Monday, November 26, 2012

Stuffed Zucchini Recipe Halltaste

Stuffed Zucchini
  • 5 medium zucchini 
  • 1/4 brown rice, uncooked 
  • 1/2 c. boiling water 
  • 1 small onion, chopped, chopped finely 
  • 1 clove garlic, minced 
  • 1/2 c. parsley, chopped finely 
  • 1/4 c. olive oil 
  • 1/2 c. bread crumbs 
  • 1 lemon 
  • 1 egg, separated 
  • 1 c. mushrooms, chopped finely (optional) 

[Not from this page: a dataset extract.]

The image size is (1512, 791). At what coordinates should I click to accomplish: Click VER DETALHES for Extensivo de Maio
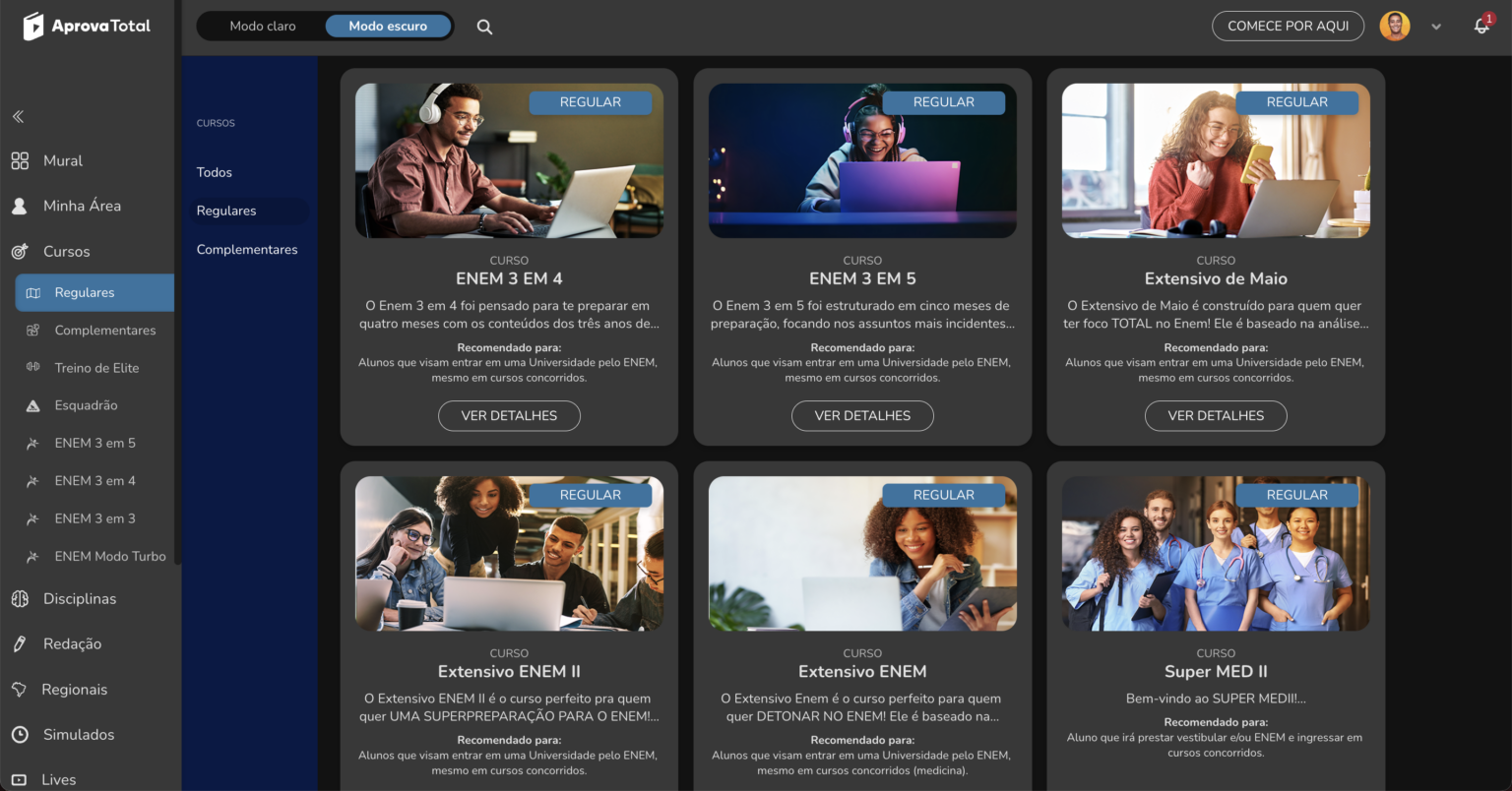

  • 1/2 c. cheddar cheese, grated 
  • Salt and pepper
Hollow out zucchini with a spoon.  After scooping out zucchini, chop remaining insides into small pieces. In a medium-sized saucepan, cook rice with water, onion, garlic, salt, pepper, and oil for about 15 minutes. Add chopped zucchini and cook 5 more minutes.  Add bread crumbs, parsley, juice from the lemon, the egg white, mushrooms, and cheese.  Preheat oven to 350 degrees.  Place filling into zucchini shells. Arrange the zucchini in a baking dish.  Spread extra filling around the shells in the bottom of the pan. Cover with foil and bake about 40 minutes.